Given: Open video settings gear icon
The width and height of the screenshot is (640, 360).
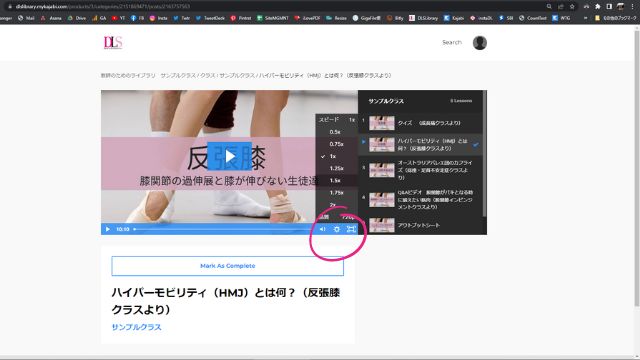Looking at the screenshot, I should point(337,229).
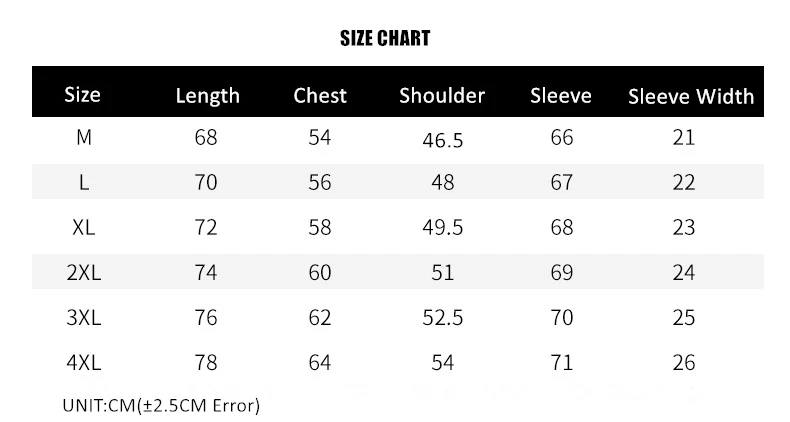Click the Length column header
This screenshot has height=422, width=790.
click(x=208, y=96)
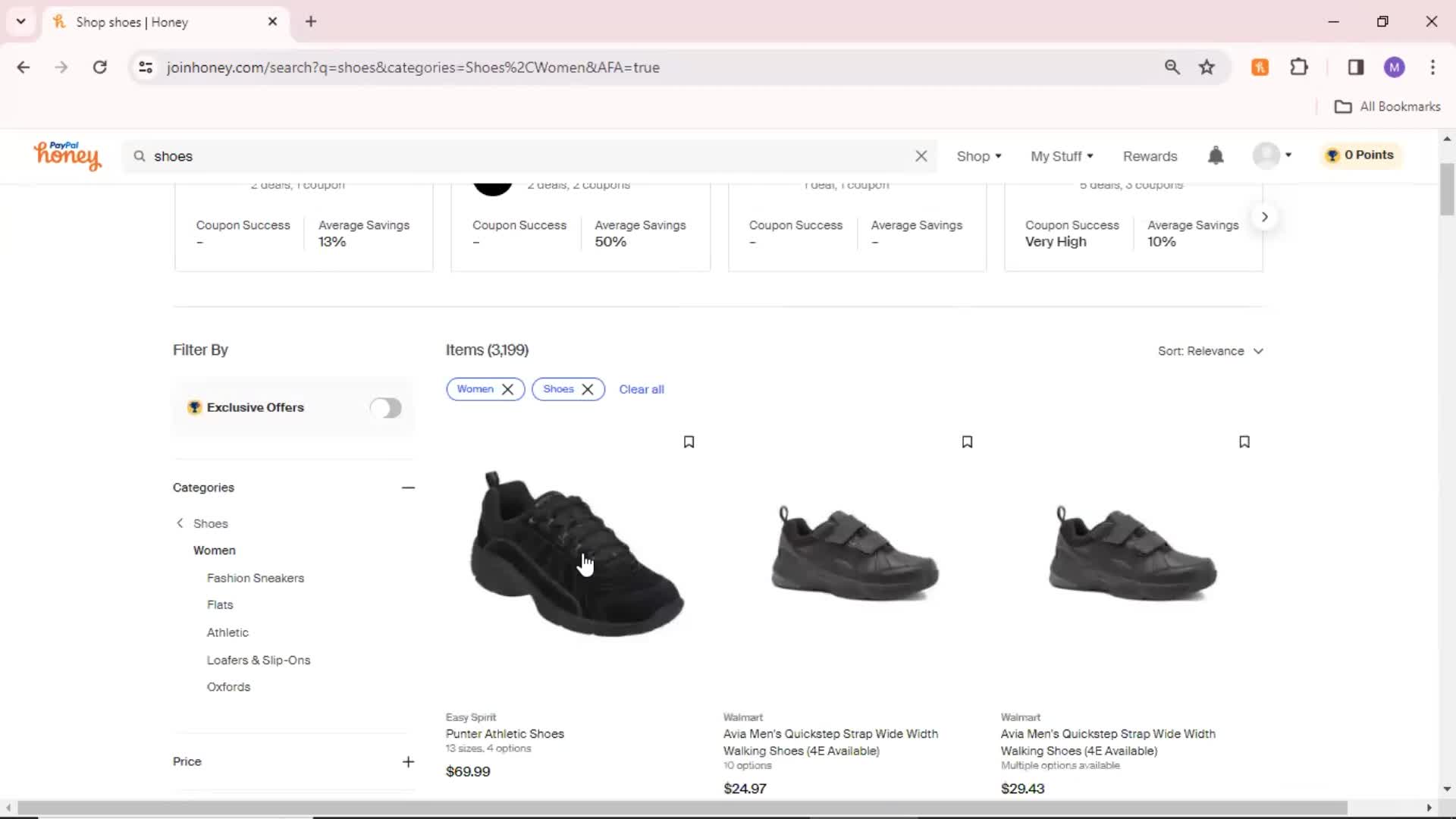
Task: Click the forward arrow to see more deals
Action: coord(1265,217)
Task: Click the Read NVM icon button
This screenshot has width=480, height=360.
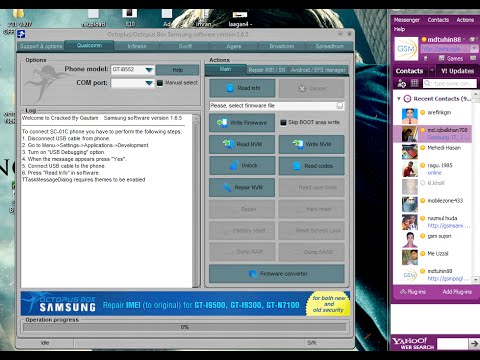Action: pyautogui.click(x=242, y=144)
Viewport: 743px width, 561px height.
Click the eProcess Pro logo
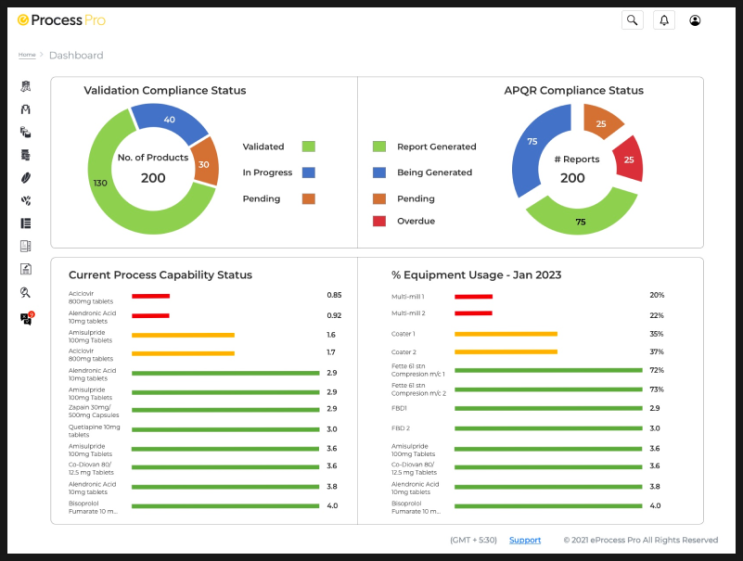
_ _ _
Could the lines from the top of the material through the line with "Task: Click the Read NVM icon button" be repeated exactly, pictures left out?

### Output:
Given: Open video settings gear icon
The width and height of the screenshot is (640, 360).
Looking at the screenshot, I should point(337,229).
Click the Length column header
This screenshot has height=422, width=790.
click(x=208, y=96)
Task: Click the forward arrow to see more deals
Action: coord(1265,217)
Task: Click the Read NVM icon button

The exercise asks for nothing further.